It’s the first bond between a mother and her child–and arguably, the most vital one.
When a newly created human embryo enters its mother’s uterus, it must attach to the wall if it’s going to continue developing. The molecules that mediate this initial attachment may be the same ones that white blood cells use to leave the bloodstream and travel to a wound or infection, according to a study in the Jan. 17 Science. If confirmed, this discovery could explain some women’s infertility and lead to new contraceptives.
Reproduction is a matter of timing. After ovulation, a surge of hormones triggers temporary changes in the uterine wall that enable a human embryo to attach and implant itself. For years, researchers have studied this so-called window of uterine receptivity.
The new insight into the attachment process emerged from studies of embryos already implanted in the uterine wall. Susan J. Fisher of the University of California, San Francisco and her colleagues were examining human placenta, the tissue through which oxygen and nutrients flow from a mother to a developing fetus. The team discovered that the placental cells make L-selectin, a protein usually seen on white blood cells, such as neutrophils.
When these immune cells are called into action, L-selectin and related molecules bind to carbohydrates on the inside surface of a blood vessel. This positions the cells to migrate to injured tissues outside the vessel.
Intrigued by the discovery of placental L-selectin, Fisher wondered whether the protein had an even earlier presence in the embryo. The placenta derives from embryonic cells called trophoblasts, which form a ball around the cells that ultimately develop into the fetus. When Fisher and researchers at a fertility clinic examined unused human embryos donated for research, they found that human trophoblasts make L-selectin. “The cells make as much as a neutrophil,” she says.
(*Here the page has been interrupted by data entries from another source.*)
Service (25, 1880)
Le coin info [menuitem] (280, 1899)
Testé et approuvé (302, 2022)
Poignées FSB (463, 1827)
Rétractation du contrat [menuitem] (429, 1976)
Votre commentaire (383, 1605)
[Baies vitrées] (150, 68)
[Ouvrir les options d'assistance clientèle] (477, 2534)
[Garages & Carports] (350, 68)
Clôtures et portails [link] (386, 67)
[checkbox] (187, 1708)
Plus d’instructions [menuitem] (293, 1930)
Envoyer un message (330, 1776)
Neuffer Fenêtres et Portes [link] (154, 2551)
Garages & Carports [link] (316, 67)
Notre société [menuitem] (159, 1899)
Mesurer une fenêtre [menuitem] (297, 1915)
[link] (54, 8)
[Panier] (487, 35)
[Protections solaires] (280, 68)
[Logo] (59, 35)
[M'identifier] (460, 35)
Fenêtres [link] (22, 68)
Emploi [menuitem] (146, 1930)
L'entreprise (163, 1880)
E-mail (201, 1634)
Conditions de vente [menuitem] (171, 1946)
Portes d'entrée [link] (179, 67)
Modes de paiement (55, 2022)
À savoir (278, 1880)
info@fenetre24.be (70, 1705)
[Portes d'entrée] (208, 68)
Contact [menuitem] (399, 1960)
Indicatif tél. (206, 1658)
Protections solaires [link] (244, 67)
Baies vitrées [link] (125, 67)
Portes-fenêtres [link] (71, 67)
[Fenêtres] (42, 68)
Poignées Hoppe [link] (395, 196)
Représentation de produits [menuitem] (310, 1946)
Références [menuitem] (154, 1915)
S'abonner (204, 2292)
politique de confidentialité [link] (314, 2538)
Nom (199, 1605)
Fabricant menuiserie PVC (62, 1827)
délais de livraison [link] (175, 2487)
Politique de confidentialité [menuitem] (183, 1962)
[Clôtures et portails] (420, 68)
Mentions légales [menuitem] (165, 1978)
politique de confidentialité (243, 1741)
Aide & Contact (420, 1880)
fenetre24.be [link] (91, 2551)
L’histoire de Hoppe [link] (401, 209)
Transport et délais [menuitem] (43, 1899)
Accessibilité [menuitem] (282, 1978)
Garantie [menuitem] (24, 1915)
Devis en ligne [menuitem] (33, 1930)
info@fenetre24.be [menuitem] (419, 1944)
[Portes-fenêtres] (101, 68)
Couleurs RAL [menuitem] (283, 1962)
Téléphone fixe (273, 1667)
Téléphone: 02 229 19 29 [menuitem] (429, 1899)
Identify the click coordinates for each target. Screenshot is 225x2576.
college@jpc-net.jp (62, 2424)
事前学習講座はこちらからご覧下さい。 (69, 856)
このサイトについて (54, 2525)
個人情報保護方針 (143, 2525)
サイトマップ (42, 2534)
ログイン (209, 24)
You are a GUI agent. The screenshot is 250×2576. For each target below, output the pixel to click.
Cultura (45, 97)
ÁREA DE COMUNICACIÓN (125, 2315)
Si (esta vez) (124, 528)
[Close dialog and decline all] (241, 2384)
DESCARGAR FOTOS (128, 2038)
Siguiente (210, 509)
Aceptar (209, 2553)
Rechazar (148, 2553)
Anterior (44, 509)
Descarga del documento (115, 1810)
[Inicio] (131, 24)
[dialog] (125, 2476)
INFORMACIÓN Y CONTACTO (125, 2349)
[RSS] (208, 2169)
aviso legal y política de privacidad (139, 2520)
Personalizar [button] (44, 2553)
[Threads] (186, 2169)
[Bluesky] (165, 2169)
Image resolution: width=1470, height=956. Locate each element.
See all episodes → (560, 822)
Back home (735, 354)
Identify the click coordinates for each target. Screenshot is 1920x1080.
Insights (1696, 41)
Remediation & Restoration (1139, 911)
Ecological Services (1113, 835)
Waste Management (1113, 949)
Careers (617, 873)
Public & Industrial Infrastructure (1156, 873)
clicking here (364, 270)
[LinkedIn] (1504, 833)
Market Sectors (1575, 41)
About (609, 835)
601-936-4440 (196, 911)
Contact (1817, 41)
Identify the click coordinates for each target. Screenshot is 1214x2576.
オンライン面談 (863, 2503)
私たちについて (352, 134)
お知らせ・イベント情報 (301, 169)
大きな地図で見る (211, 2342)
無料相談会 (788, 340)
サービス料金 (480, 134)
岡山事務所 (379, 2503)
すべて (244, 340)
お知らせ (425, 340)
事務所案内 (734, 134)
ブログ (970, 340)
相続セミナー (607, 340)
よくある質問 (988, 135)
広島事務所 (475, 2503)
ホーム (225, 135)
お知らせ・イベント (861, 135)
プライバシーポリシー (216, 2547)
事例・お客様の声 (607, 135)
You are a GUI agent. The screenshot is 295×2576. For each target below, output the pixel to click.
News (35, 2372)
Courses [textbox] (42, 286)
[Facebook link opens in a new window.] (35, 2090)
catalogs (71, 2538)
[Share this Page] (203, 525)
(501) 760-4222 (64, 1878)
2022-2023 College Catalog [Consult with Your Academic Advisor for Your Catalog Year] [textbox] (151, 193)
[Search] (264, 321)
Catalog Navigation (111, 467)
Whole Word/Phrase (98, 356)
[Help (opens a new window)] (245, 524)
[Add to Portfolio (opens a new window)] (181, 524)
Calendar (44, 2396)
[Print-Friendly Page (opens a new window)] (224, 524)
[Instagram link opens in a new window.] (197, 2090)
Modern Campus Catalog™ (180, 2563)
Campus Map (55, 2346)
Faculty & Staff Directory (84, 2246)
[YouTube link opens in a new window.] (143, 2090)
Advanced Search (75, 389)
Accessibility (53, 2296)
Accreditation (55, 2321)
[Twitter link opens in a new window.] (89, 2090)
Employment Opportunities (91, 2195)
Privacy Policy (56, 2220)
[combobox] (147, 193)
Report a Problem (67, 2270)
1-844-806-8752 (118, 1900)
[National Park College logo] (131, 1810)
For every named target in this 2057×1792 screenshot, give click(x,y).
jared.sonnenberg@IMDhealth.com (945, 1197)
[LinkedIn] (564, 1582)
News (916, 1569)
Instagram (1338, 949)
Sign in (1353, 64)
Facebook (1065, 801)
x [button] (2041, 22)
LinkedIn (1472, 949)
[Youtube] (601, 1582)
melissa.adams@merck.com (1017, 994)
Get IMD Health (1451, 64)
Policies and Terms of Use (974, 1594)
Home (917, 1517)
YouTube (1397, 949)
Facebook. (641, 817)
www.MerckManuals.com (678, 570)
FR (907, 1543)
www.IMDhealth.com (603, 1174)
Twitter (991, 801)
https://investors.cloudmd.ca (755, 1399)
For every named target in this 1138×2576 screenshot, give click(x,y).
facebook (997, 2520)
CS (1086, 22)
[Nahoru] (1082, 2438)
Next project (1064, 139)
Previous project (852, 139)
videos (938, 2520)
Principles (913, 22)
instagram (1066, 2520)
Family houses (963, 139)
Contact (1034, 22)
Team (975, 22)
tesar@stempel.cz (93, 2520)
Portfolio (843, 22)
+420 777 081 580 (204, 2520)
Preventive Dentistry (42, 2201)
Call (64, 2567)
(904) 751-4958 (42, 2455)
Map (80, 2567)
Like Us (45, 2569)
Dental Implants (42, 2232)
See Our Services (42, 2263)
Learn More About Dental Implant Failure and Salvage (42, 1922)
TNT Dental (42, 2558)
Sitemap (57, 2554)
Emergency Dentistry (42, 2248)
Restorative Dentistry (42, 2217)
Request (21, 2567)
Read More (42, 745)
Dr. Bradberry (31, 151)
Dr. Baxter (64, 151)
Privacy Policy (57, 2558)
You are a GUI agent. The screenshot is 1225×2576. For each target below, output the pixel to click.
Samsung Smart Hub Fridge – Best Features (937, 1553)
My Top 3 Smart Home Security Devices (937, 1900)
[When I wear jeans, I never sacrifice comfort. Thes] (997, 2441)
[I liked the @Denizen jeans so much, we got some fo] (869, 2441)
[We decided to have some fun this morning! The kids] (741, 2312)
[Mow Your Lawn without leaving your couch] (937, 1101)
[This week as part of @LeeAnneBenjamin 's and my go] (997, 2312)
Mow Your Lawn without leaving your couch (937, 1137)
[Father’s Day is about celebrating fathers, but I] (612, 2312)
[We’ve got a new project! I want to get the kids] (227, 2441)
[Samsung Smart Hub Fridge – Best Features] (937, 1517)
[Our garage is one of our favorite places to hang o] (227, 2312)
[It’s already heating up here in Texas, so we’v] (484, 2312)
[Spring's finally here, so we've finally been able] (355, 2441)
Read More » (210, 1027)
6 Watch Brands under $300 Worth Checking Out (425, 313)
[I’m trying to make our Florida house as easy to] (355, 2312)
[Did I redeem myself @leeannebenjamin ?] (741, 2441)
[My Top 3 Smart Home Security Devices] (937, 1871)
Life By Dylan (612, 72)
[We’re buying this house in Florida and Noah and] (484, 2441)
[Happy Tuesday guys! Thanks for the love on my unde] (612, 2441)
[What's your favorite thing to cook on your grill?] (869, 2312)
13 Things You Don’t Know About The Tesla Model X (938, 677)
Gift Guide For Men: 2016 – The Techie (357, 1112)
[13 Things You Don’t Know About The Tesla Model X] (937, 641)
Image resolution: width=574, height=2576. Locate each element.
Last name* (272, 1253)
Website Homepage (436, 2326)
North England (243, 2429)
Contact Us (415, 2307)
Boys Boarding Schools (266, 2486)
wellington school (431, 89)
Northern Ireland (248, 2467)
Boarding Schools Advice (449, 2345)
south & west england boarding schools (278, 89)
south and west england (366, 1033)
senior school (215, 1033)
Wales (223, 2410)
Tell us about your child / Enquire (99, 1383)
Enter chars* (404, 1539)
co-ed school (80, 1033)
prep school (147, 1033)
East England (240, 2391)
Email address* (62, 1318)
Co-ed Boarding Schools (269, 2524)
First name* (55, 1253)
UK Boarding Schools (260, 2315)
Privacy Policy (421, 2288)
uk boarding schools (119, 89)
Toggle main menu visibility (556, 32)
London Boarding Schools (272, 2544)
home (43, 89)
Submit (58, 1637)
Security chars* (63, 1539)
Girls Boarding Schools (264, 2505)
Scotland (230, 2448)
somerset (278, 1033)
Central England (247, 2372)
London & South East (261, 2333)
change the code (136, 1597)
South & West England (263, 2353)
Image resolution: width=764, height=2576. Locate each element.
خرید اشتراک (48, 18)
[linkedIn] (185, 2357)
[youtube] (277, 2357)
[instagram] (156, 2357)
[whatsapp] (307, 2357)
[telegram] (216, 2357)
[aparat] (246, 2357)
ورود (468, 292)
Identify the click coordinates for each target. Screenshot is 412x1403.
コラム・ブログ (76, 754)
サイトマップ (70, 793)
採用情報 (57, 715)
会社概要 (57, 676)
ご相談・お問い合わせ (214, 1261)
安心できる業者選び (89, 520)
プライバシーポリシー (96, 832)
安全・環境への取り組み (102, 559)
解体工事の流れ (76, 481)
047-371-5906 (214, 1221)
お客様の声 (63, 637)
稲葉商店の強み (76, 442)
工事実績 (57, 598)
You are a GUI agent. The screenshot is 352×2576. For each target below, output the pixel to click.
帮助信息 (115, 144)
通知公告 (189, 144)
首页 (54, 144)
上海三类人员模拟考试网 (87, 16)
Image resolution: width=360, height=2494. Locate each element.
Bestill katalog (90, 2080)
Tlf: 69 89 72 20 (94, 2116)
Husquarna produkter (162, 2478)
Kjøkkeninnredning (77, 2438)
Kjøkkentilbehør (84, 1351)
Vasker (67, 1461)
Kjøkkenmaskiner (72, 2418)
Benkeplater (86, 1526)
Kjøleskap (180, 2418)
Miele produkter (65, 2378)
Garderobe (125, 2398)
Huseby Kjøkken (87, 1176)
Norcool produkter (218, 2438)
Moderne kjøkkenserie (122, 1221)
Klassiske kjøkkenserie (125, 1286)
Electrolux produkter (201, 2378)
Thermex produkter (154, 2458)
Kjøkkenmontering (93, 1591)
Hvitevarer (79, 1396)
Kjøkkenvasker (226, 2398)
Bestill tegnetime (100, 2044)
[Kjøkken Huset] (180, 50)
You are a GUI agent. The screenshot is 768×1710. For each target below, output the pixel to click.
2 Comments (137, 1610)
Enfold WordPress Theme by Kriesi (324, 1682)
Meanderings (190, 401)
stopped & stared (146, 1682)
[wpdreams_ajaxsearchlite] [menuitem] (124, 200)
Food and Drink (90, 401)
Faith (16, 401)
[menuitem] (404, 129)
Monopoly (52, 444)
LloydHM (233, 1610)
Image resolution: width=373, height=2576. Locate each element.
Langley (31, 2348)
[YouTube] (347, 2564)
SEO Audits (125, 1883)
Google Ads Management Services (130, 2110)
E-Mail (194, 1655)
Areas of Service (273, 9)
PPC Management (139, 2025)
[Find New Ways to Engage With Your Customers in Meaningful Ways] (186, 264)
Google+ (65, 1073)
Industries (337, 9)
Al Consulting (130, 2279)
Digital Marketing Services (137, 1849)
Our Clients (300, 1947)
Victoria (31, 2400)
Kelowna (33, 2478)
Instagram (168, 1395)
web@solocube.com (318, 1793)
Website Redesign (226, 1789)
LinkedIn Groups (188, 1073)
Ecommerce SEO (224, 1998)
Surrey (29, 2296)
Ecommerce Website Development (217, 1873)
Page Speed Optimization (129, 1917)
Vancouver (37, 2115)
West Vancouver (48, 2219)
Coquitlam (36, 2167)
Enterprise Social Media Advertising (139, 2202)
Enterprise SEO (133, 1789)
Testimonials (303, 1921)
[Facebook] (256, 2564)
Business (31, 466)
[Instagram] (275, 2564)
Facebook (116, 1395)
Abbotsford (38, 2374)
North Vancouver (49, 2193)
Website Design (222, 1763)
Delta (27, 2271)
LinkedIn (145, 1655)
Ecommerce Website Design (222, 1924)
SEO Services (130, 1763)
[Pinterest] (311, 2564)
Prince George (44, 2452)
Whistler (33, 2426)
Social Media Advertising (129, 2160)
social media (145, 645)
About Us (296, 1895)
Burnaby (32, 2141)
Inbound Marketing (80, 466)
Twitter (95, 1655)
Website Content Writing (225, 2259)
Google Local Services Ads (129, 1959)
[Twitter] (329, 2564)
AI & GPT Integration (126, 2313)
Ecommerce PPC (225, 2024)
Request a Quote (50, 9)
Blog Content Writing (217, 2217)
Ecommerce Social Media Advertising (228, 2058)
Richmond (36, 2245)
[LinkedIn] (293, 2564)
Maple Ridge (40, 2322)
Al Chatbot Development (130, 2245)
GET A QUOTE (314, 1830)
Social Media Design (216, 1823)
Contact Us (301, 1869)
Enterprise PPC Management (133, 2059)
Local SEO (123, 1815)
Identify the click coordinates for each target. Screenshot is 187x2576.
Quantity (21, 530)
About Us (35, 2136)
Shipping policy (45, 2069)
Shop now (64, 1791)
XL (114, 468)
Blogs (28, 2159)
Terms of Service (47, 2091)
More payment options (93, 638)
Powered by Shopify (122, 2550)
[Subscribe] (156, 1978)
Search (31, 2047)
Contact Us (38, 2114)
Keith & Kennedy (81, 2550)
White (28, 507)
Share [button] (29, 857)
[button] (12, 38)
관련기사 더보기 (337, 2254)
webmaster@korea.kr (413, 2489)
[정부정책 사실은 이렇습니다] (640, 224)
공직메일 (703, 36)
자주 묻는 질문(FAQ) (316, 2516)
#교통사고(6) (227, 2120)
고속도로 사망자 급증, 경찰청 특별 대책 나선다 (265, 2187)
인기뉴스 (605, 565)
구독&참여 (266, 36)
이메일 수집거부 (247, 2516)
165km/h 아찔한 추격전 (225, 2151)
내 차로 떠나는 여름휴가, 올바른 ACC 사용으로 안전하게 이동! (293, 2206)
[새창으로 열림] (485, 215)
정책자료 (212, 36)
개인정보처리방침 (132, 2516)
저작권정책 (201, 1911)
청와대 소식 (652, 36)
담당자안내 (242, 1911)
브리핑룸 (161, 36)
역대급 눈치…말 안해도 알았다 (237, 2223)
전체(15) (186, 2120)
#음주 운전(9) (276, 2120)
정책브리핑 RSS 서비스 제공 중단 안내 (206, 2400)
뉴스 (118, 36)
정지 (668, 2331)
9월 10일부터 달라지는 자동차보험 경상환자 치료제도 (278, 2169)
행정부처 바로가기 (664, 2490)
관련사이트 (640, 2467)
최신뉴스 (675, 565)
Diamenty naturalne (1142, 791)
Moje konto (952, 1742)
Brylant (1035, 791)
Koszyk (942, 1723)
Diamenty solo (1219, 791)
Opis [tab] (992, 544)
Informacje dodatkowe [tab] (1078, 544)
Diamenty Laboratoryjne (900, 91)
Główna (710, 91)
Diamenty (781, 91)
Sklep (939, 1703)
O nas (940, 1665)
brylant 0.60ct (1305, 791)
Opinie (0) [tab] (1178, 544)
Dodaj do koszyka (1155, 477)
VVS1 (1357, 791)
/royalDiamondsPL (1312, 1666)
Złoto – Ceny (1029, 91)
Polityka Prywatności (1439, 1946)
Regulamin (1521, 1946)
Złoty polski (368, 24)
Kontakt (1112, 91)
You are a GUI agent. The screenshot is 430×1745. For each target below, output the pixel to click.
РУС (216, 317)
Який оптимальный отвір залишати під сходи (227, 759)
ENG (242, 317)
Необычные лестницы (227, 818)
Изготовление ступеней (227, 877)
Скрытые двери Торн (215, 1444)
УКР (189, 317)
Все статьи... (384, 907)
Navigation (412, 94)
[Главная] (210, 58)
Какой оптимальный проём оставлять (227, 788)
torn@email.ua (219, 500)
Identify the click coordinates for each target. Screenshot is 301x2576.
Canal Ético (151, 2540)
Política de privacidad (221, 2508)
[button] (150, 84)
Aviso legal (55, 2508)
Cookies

The investigators then took tissue samples from the uterine walls of women at different stages of their menstrual cycle. The team discovered that during the window of receptivity, the wall’s inner surface begins to display several L-selectin-binding carbohydrates. Fisher and her colleagues also showed that an antibody to L-selectin inhibited lab-grown trophoblasts from binding to uterine tissue harvested during the window of receptivity.
Compounds that block L-selectin or its partners could offer a new form of female contraception, says Daniel Carson of the University of Delaware in Newark.
However, Susan J. Kimber of the University of Manchester in England cautions that Fisher’s group hasn’t directly shown that human embryos use L-selectin for their initial uterine attachment. Moreover, Kimber says, her research team has failed to find L-selectin on human embryos.
But if L-selectin is crucial to implantation, it may explain why some women with sexually transmitted diseases or other genital infections have trouble conceiving.
Infections can cause cells to shed L-selectin, which could hinder an embryo from attaching to the uterus, Fisher explains.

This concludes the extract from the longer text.